The third most important ingredient relates to the benefits of including a range of actors and activities in service provision. One quote defining this was as follows:

The combination of visits to companies and work in the classroom with the booklet (my future) works well. We, when working on the booklet, write down what we are good at. There has been no focus on how we can use these strengths. One day visits are also nice, because we learn more about the companies.

The quality of career guidance is therefore characterised by ‘good’ conversations with a counsellor, in which the purpose of the conversation is to make the student feel confident when they next have to make a decision. This is, however, nuanced by the third defining theme’s emphasis on a range of actors, activities and arenas. This, in the interviews, primarily relates to the understanding that career choices must be seen in the context of ‘something’.

The actors interviewed were convinced that teachers can contribute by drawing on their experiences from their own careers. Experience from life will be an important input for students when making their decisions. The informants were, however, concerned about the risk that teachers primarily have an academic education, and therefore do not have first-hand knowledge of other educational and vocational areas.

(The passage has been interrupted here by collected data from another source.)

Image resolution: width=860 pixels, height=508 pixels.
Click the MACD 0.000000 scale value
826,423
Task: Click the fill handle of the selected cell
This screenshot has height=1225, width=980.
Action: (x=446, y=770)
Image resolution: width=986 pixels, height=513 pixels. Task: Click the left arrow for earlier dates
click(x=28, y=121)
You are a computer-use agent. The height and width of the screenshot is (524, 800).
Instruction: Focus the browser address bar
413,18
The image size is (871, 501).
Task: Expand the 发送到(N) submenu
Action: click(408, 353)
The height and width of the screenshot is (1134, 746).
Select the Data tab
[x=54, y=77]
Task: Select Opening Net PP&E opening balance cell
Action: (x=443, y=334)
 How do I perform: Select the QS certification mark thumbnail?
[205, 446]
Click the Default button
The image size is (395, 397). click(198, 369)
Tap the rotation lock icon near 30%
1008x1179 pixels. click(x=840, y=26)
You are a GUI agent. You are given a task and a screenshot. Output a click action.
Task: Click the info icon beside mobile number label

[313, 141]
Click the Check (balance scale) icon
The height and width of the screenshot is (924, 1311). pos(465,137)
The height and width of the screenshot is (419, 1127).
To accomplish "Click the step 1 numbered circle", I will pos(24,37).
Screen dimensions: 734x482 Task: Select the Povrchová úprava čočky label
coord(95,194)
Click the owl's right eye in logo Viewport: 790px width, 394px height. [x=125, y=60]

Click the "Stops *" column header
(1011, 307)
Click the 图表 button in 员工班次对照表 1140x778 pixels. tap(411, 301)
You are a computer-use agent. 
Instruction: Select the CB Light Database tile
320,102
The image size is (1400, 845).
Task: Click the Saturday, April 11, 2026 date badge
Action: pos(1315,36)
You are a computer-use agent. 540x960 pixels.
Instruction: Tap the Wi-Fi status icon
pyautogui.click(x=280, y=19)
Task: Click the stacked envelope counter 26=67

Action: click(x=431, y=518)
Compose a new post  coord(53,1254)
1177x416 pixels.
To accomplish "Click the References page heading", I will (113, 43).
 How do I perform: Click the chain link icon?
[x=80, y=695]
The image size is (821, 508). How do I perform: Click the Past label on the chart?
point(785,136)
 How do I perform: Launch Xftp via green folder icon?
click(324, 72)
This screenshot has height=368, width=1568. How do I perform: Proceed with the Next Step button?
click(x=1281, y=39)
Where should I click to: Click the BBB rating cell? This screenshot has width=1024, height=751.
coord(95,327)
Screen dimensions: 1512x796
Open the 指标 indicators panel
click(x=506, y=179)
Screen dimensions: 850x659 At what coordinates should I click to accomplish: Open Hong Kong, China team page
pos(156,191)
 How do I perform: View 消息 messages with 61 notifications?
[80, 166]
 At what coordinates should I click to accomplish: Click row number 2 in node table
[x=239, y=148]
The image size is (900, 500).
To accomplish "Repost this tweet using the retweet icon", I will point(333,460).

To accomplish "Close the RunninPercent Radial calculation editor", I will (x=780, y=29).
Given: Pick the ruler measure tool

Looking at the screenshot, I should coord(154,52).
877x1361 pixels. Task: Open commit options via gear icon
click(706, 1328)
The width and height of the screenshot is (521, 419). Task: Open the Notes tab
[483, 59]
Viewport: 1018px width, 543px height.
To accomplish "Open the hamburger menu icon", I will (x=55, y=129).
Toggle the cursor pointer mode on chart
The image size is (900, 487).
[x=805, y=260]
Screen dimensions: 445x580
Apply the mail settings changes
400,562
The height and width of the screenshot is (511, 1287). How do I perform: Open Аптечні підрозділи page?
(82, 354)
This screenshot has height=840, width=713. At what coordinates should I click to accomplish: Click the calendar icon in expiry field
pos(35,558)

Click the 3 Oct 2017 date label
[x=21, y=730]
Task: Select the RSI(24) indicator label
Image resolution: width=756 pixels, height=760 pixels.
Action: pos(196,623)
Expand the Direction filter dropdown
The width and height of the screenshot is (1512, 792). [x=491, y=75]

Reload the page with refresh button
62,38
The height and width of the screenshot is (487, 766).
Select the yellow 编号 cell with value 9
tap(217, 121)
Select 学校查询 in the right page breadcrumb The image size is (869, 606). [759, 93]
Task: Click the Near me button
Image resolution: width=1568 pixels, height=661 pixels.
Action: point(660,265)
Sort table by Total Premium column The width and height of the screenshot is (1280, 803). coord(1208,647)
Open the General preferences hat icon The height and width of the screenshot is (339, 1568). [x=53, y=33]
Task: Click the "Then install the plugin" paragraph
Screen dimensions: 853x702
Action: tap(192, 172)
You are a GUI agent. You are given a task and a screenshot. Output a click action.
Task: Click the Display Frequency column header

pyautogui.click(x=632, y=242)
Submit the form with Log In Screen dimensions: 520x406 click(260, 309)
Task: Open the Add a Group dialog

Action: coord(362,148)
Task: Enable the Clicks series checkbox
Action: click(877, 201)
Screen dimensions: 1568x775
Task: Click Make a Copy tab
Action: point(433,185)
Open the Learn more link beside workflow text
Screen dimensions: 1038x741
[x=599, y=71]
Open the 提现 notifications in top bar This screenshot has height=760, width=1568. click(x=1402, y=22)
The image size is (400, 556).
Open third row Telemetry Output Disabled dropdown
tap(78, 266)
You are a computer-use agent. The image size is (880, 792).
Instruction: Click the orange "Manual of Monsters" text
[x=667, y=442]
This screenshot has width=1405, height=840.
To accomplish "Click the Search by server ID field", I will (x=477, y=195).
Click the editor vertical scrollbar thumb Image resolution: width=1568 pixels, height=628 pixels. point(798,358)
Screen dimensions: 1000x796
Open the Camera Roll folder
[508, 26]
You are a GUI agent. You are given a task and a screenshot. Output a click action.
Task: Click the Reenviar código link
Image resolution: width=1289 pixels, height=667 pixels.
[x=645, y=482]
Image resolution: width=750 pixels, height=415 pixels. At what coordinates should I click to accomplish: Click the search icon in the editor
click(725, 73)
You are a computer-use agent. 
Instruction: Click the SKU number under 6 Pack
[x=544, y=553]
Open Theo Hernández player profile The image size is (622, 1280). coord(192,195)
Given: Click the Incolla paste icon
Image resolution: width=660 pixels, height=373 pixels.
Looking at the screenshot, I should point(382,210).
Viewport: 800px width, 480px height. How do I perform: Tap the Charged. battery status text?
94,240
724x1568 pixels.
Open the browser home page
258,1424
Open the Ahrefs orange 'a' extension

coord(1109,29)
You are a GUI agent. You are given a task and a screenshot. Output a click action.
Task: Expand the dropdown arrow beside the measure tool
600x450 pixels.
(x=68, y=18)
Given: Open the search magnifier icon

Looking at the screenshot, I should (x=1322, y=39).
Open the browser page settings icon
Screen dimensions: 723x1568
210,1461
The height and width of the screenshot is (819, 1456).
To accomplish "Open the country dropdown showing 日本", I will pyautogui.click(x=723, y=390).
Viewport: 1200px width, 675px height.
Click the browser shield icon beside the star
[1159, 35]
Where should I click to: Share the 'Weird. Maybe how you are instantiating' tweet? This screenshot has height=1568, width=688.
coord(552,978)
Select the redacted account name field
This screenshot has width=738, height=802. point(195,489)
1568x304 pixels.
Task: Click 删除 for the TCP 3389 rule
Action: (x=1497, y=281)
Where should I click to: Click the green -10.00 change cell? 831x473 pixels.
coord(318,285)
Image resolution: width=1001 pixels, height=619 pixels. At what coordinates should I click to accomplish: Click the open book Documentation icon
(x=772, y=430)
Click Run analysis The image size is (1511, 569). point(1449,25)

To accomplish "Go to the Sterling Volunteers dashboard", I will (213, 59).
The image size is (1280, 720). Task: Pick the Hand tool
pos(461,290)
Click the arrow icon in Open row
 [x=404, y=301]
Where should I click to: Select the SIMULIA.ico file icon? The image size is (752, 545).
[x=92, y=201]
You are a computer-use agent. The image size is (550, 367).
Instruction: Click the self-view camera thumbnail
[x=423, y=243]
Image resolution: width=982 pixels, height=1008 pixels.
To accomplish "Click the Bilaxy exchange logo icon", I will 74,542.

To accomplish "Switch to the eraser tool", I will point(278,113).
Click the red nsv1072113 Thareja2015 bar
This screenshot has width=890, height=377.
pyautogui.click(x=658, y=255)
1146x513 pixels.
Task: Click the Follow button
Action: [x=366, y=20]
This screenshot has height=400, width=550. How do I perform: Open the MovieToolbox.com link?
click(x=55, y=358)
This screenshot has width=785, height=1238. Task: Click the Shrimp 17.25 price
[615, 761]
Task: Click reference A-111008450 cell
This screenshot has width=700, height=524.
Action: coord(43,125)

They therefore point out the importance of cooperation with external actors, which they believe can have a positive impact on quality. This includes companies visiting schools to talk about their work and workplace and making their workplaces available for experience-based learning opportunities. Career exploration through work experience is emphasised as being beneficial to students and of giving them an experience which they can measure the options open to them against (Haug, 2017).

Main Results from the Analysis of Selected National Steering Documents

The trend towards considering the student as an active participant, with the power and authority to influence and be responsible for his or her own career-related actions, is an important feature of the steering documents. The following is taken from the Education Selection curriculum (Directorate of Education, 2015, p. 1):

The course is to help students gain skills in making career choices, based on the pupils’ wishes and prerequisites.

This point of view is made explicit in the competence criteria for education and vocational counsellors (Directorate of Education, 2009, p. 1):

Can help pupils develop self-esteem and the ability to help themselves.

The aim of career guidance (Directorate of Education, 2015, pp. 3–4) is described as being that students:

… collect, analyse and use information about education and occupations in different ways in career planning; formulate own short-term and long-term career goals based on interests and opportunities; describe and know about different educational programs and give examples of the professions education programs can lead to.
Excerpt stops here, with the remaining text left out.